At the same time, this instruction contains a critical logical error – the success field sent is used to make a decision. But the fact is that this field only indicates whether the sent token was the correct token for this site – whether the bot is or not a bot, this field does not indicate. The real value to be guided by is score. About it a little later. That is, if you use success in your checks, then even explicit bots that may have scored 0 points, but who managed to get a token, will successfully pass the test.

Nevertheless, the official documentation has several cognitive facts about reCAPTCHA – let’s consider them.

First, it says that the result of the check from the reCAPTCHA service is returned as a JSON object.

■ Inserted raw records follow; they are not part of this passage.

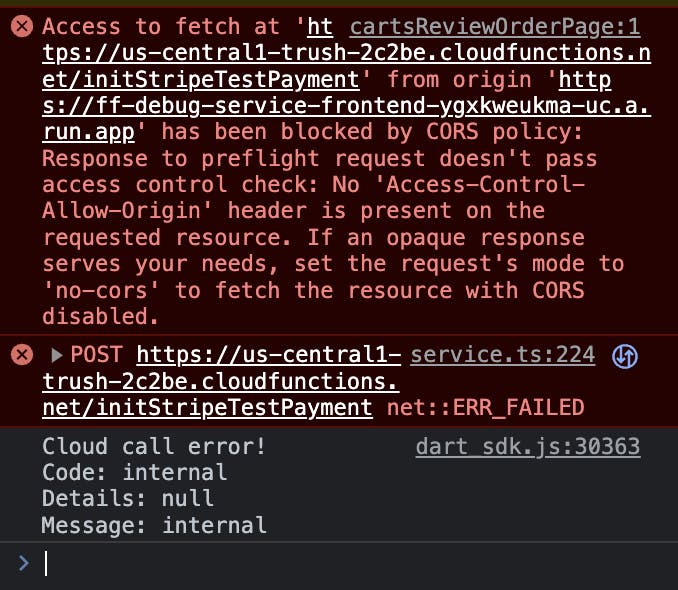Expand the failed POST request entry
Viewport: 678px width, 590px height.
56,355
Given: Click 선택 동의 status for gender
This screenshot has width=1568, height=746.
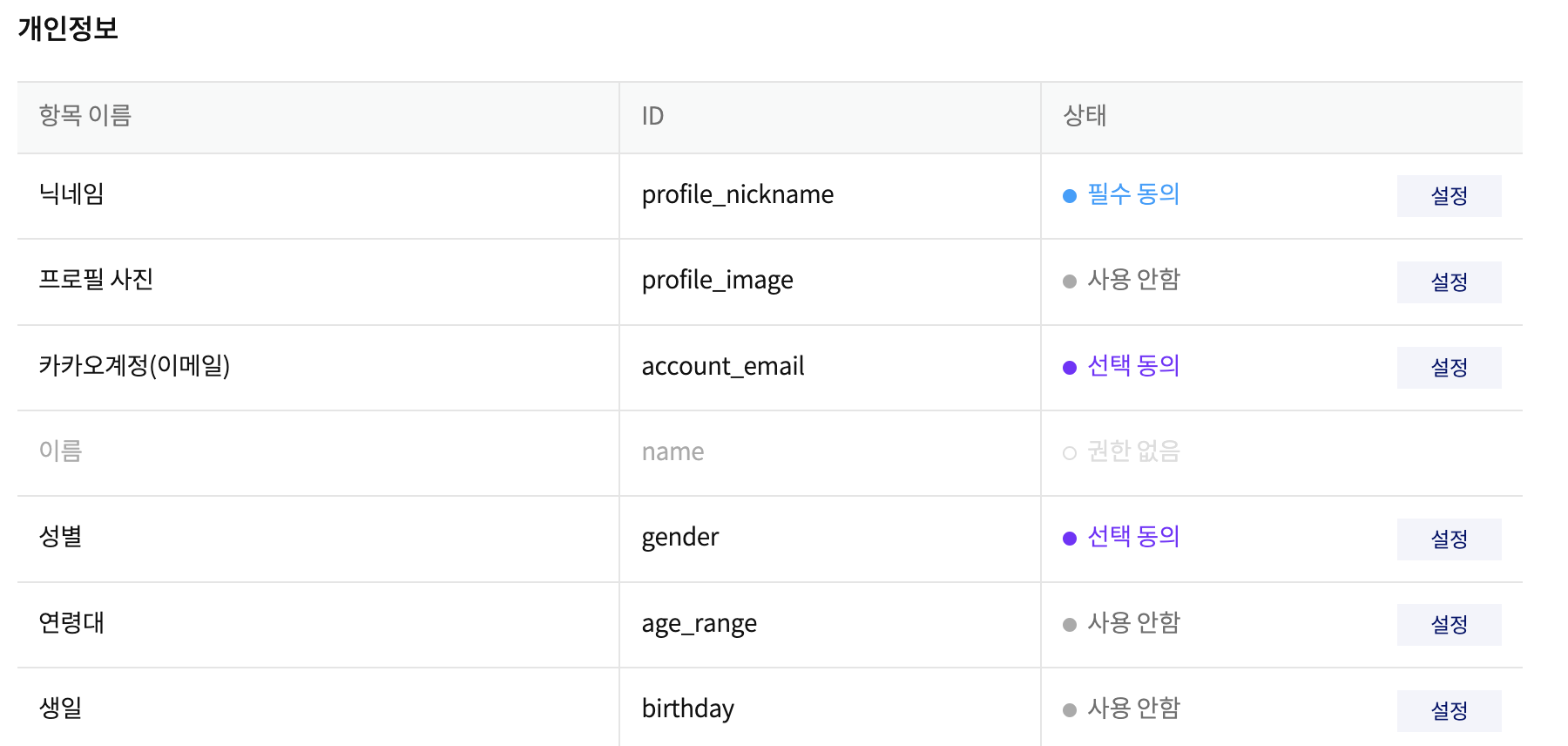Looking at the screenshot, I should pyautogui.click(x=1133, y=536).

After converting to an array, it looks like this:

Array 
( 
	[success] => 1 
	[challenge_ts] => 2019-05-28T15:39:16Z 
	[hostname] => suip.biz 
	[score] => 0.9 
	[action] => homepage 
)

The value of the fields is as follows:

{
  "success": true|false,      // whether this request was a valid reCAPTCHA token for your site
  "score": number             // the score for this request (0.0 - 1.0)
  "action": string            // the action name for this request (important to verify)
  "challenge_ts": timestamp,  // timestamp of the challenge load (ISO format yyyy-MM-dd'T'HH:mm:ssZZ)
  "hostname": string,         // the hostname of the site where the reCAPTCHA was solved
  "error-codes": [...]        // optional
}

reCAPTCHA v3 without user interaction returns points for each request. These points are based on interactions with your site and give you the opportunity to make decisions based on them.

Token Limitations

Each reCAPTCHA user response token is valid for two minutes and can only be verified once (to prevent replay attacks). If you need a new token, then restart the reCAPTCHA verification.

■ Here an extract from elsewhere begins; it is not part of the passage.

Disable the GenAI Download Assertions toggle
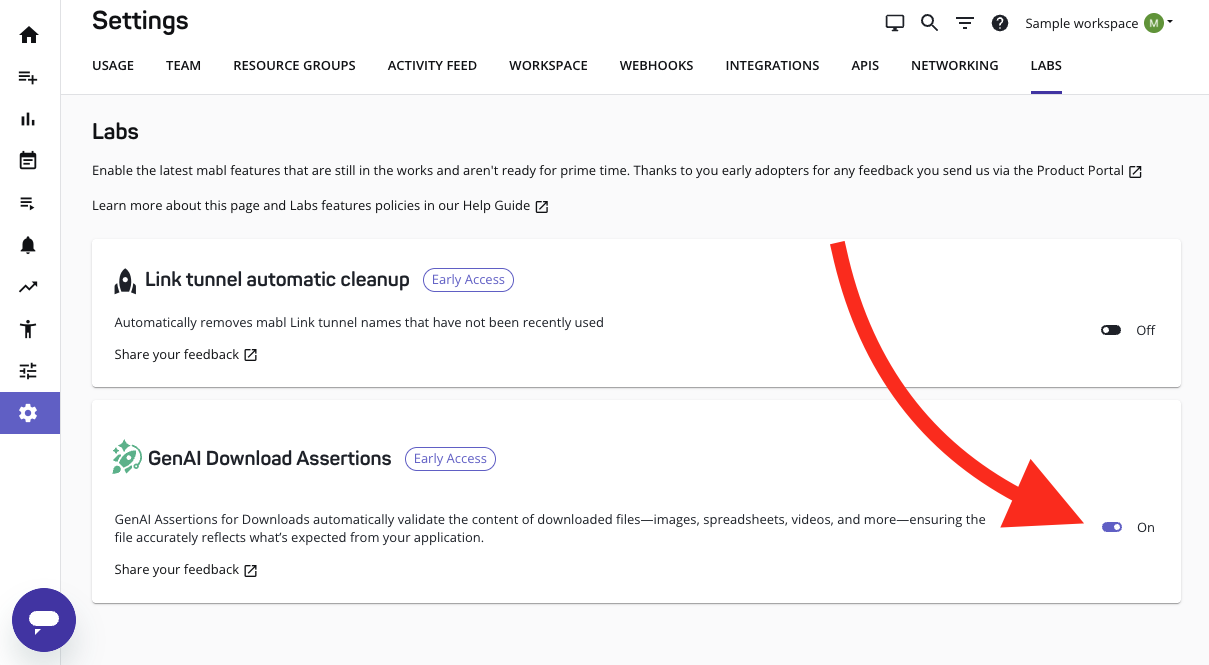1209x665 pixels. click(1112, 527)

After you receive the response token, you need to use the appropriate APIs to verify it within two minutes with reCAPTCHA to make sure that it is valid.

Placement on your site

reCAPTCHA v3 will never interrupt your users, so you can run it whenever you want without negative influences. reCAPTCHA works better when it has the most context in place about interactions with your site, which helps to see both legitimate and non-compliant users. For these reasons, it is recommended to include reCAPTCHA checking on forms or actions, as well as in the background of pages for analysis.

Note: you can perform reCAPTCHA as many times as you want with different actions on the same page.

Interpretation of points

reCAPTCHA v3 returns points (1.0 is very likely good interaction, 0.0 is very likely a bot). Based on these score, you can take various actions in the context of your site. Each site is different, but below are a few examples of how sites use score. As examples below, to better protect your site, follow the steps behind the scenes instead of blocking traffic.

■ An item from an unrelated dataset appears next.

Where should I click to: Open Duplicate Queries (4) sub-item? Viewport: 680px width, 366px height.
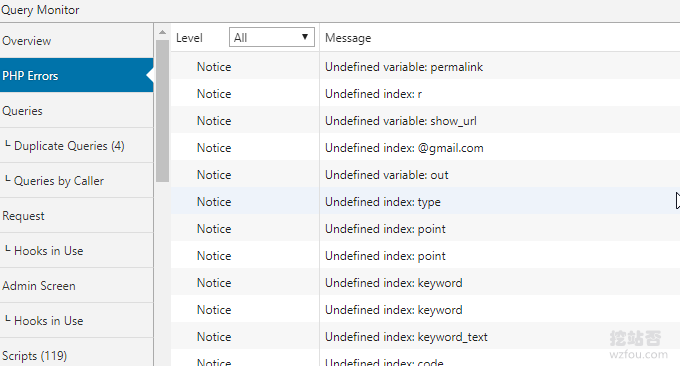tap(76, 146)
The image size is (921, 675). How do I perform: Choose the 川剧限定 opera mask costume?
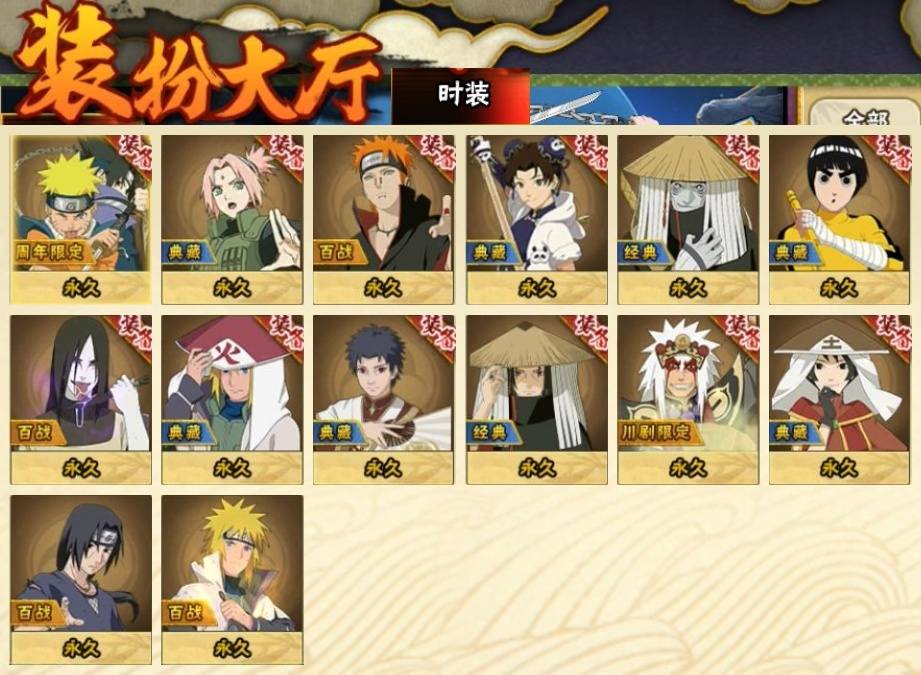point(688,400)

reCAPTCHA is trained by observing the real traffic on your site. For this reason, points at the development stage and immediately after implementation may differ from production. Since reCAPTCHA v3 does not manifest itself at all, you can first run reCAPTCHA without taking any action, and then decide on the thresholds, analyzing the results obtained in the administrator console. By default you can use a threshold of 0.5.

Conclusion

I wrote this code for specific features of my site. It is possible that the same could be done more elegantly. But its main advantages:

• it works
• you only need to insert these fragments – you do not need to correct the already existing code. You don’t even need to give the form a name or identifier – if you don’t have them
• if necessary, you can disable the work of the code by setting the values of the variables to zero – no need to perform deeper editing

In fact, there is a lot of space for improvement: for example, in the above implementation, every request received from a user is checked. For example, after the first check, you can save the approved IP address on the server for a while and allow it to be accessed without checks. Or, you can generate a unique token and store it in the user's cookies and in the database on the server, making this token valid, for example, for 10 minutes.

When installing a full access check, you can add a function to check IP by WHOIS and let access to the site without captcha IP owned by Google – so that search robots can continue to scan the site.